Yes, it is. So your comment about Naxx, well, in Naxx people had grown more organically as a guild, formed social bonds better, and servers were smaller as well so there was more value in sticking with the same people who keeps showing up for raids. Unlike today.
In other words, setup wasn’t as big of a priority as it is today. People weren’t trying to minmax to the 100th percentile as they do today.
It doesn’t mean the knowledge wasn’t there though. It just wasn’t as widespread as it is today.
That’s kinda hard to believe when the very same guilds started stacking their guilds much more methodically in TBC. It’s not like people suddenly turn into tryhards over a few months just because a new expansion comes. It’s simply that TBC’s knowledge was far more accurate than Vanilla’s.
Seriously, you only have to browse through the official Dungeon Companion by Bradygames, printed during 1.10, to realize how off players’ knowledge of Vanilla was back then compared to now.

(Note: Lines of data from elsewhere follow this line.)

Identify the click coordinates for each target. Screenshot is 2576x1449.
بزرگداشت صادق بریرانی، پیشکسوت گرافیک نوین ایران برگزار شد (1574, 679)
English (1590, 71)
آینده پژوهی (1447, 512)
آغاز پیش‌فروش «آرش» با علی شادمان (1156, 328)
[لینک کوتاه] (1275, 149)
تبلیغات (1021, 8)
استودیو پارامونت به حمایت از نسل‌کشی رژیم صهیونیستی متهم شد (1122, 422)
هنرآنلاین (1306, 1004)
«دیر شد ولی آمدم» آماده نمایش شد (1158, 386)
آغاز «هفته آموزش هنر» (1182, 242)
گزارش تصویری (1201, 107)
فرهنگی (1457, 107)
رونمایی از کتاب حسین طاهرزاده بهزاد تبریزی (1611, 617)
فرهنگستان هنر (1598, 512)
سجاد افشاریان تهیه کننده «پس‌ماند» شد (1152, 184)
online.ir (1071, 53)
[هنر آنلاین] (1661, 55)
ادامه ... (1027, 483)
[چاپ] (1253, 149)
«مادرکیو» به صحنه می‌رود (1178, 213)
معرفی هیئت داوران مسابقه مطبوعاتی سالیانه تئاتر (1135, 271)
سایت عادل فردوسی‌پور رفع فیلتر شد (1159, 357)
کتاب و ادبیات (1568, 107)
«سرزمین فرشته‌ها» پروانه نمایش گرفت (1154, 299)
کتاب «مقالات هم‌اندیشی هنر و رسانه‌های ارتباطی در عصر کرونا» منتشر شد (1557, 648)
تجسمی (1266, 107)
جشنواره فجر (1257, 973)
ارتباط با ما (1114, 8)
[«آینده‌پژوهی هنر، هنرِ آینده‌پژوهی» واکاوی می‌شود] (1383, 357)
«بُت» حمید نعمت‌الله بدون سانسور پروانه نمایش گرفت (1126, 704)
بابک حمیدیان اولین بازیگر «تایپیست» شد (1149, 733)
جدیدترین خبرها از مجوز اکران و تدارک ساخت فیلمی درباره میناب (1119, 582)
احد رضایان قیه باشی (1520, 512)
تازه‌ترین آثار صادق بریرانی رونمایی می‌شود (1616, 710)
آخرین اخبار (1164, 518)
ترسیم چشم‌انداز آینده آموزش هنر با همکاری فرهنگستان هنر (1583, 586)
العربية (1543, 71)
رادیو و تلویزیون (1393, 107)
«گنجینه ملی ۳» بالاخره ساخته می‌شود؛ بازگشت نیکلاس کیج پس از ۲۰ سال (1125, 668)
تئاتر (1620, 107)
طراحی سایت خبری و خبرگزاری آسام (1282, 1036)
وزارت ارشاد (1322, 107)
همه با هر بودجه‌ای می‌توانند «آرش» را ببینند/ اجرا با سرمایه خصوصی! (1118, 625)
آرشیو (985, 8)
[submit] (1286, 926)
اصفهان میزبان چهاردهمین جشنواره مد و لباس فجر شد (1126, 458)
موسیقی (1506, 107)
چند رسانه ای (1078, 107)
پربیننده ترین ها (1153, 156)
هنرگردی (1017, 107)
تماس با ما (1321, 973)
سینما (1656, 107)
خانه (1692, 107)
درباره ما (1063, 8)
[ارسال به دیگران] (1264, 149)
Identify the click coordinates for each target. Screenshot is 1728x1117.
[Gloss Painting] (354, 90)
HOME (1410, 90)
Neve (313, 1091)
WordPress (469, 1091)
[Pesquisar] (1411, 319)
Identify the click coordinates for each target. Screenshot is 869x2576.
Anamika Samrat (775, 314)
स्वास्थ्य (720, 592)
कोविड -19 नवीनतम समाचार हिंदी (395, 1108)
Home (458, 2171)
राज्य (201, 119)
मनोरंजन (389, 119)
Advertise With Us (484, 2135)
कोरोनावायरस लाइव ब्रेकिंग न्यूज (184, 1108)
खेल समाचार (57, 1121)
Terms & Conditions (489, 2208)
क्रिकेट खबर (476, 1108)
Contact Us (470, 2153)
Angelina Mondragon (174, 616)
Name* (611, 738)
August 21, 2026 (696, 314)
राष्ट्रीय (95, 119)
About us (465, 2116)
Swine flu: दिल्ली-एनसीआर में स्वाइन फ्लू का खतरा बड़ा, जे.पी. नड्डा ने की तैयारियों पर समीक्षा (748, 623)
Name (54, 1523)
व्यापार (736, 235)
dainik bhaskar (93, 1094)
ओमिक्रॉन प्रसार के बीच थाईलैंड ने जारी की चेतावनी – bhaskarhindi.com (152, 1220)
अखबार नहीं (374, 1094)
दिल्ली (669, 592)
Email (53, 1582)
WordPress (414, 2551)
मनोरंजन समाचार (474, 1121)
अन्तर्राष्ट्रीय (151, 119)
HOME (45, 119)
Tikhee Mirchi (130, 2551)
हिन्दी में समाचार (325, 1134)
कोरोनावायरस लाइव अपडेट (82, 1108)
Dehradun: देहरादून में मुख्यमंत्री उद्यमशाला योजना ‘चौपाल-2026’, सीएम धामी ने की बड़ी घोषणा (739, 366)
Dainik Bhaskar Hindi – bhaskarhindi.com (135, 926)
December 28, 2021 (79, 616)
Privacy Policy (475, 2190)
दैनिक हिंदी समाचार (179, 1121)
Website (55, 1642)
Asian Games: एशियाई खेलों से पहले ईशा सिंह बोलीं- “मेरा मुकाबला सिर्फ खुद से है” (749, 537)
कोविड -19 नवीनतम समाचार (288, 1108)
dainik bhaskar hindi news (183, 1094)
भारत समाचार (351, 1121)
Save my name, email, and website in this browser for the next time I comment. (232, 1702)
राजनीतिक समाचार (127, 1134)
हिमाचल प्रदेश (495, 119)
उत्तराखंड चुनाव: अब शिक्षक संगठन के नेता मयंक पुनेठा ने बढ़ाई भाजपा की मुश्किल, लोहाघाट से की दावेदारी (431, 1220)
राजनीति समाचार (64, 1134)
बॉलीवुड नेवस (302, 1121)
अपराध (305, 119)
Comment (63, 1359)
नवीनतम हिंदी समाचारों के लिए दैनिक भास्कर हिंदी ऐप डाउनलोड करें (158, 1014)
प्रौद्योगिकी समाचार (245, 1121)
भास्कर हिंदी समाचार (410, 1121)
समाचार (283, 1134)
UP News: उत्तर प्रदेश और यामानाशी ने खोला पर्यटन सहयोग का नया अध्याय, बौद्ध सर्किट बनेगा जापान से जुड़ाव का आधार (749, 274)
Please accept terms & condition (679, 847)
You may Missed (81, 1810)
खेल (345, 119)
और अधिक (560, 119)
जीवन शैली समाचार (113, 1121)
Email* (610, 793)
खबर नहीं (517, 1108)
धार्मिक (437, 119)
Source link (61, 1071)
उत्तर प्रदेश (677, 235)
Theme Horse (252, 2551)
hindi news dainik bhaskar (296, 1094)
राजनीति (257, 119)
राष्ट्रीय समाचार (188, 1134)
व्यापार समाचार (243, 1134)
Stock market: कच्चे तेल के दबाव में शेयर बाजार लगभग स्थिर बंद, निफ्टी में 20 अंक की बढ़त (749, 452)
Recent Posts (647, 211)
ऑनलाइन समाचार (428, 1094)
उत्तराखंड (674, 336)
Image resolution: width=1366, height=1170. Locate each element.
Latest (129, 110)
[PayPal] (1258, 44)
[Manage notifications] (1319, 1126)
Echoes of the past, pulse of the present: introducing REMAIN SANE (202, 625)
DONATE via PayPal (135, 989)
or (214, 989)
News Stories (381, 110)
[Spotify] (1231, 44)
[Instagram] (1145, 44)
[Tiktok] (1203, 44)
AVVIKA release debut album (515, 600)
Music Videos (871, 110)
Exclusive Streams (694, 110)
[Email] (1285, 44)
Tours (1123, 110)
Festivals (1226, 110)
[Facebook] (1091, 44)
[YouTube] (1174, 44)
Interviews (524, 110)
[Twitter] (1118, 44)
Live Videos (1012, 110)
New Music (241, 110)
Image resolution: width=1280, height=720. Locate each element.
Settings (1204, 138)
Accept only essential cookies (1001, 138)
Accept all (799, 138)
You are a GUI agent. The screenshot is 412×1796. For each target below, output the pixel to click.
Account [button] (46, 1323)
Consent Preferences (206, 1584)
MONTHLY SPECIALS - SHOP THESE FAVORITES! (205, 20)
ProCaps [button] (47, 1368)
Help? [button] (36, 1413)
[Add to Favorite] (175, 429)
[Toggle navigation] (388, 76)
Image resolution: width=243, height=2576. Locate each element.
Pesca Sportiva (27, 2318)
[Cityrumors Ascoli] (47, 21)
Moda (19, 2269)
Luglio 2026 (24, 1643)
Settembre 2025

It’s easy to believe. They had over 40 players raiding. That was trimmed down to 10-25 in TBC. So the priority to focus on setup rose up over night, compared to vanilla.
And one publication reflects the knowledge base of the hardcore raiders back then… how?
1.12 alwasy meant we were playing the nerfed, the “balanced” versions, you know? Up until Naxx. It was always known that there won’t be a real replica of Vanilla’s PvE content until we get Naxx.
Same with talents, itemization changes and such. It was all for the 1.12 content, meaning Naxx. Not MC, and not BWL.
You do realize most of the changes occurred well before 1.12 right? 1.12 isn’t some kind of “pre-expansion nerfing patch” that nerfed everything across the board like, say, 3.0.2 did for TBC. While the difference with, say, raiders doing MC in 1.3 is significant, the people who raided AQ40 back in 1.10 had access to pretty much the same gear we do (especially if you don’t count PvP honor items), with pretty much the same talent trees (Only shamans, mages and rogues had talent revamps in 1.11 or 1.12, and the trees they mainly use in PvE now were mostly left untouched).
Fury warriors, for example, had their 1.12 talents since patch 1.6 (when BWL came out). Heck, back then they were even stronger since weapon normalization hadn’t yet happened. The thing is, it took a long time for players back then to realize just how good fury warriors were, and by that time the expansion was already around the corner. At no point, back in Vanilla, you saw raids stacking as many fury warriors as we do now - not even in 1.12.
He is right though, I played pretty hardcore in vanilla (raiding about 14h a week of which 10h dedicated to wiping on new content and 4h to clear old raids) and we only ever had 2 fury warriors. Tops. Mostly we had just 1.